You better use std::vector that you can actually pass by reference and fill in the called function. eliminating the redundant size and importantly the mess with memory handling.
You should use std::vector instead of raw c-style arrays, and pass-by-reference using "&" instead of "*" here.

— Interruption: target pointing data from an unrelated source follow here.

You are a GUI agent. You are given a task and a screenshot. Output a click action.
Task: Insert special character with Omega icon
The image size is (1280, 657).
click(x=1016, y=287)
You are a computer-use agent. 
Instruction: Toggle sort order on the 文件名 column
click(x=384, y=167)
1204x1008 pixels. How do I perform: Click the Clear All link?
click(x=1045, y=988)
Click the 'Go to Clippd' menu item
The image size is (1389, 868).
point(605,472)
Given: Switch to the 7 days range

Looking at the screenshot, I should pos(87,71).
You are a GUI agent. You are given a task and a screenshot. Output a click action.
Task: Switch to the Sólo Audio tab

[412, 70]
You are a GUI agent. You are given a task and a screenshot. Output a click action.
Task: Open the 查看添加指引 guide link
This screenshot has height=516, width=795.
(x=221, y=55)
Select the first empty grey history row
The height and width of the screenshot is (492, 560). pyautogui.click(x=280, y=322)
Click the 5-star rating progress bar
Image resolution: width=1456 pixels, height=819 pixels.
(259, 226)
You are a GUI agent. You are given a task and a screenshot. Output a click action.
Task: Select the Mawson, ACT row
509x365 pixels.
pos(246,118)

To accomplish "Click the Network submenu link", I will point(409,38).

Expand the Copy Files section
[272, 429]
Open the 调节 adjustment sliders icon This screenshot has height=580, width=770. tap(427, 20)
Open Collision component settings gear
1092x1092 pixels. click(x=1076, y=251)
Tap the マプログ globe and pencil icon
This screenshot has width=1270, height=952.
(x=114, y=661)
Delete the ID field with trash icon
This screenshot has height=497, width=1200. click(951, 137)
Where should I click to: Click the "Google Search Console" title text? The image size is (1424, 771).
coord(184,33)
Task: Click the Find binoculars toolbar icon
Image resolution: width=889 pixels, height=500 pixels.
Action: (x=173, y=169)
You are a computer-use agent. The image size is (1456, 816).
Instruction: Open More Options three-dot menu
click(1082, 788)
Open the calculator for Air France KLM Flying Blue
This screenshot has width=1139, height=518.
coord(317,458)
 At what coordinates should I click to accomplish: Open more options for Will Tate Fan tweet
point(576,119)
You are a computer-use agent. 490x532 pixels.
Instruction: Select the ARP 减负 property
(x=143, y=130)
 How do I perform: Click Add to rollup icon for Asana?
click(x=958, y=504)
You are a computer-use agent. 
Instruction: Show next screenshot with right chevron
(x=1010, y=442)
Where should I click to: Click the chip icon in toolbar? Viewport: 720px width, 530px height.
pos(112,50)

Right now, you are not properly setting your out parameter (a pointer to an array would look like "short **arr_ptr" not "short *arr_ptr", if you want to be return a new array to your caller -- this API is highly error-prone, however, as you're finding out.)
Your getTrimmedList function, therefore, should have this signature:
ErrCode getTrimmedList(std::vector<short> &lst);
Now you no longer require your "count" parameters, as well -- C++'s standard containers all have ways of querying the size of their contents.
C++11 also lets you be more specific about space requirements for ints, so if you're looking for a 16-bit "short", you probably want int16_t.
ErrCode getTrimmedList(std::vector<int16_t> &lst);
It may also be reasonable to avoid requiring your caller to create the "out" array, since we're using smarter containers here:
std::vector<int16_t> getTrimmedList(); // not a reference in the return here
In this style, we would likely manage errors using exceptions rather than return-codes, however, so other things about your interface would evolve, as well, most likely.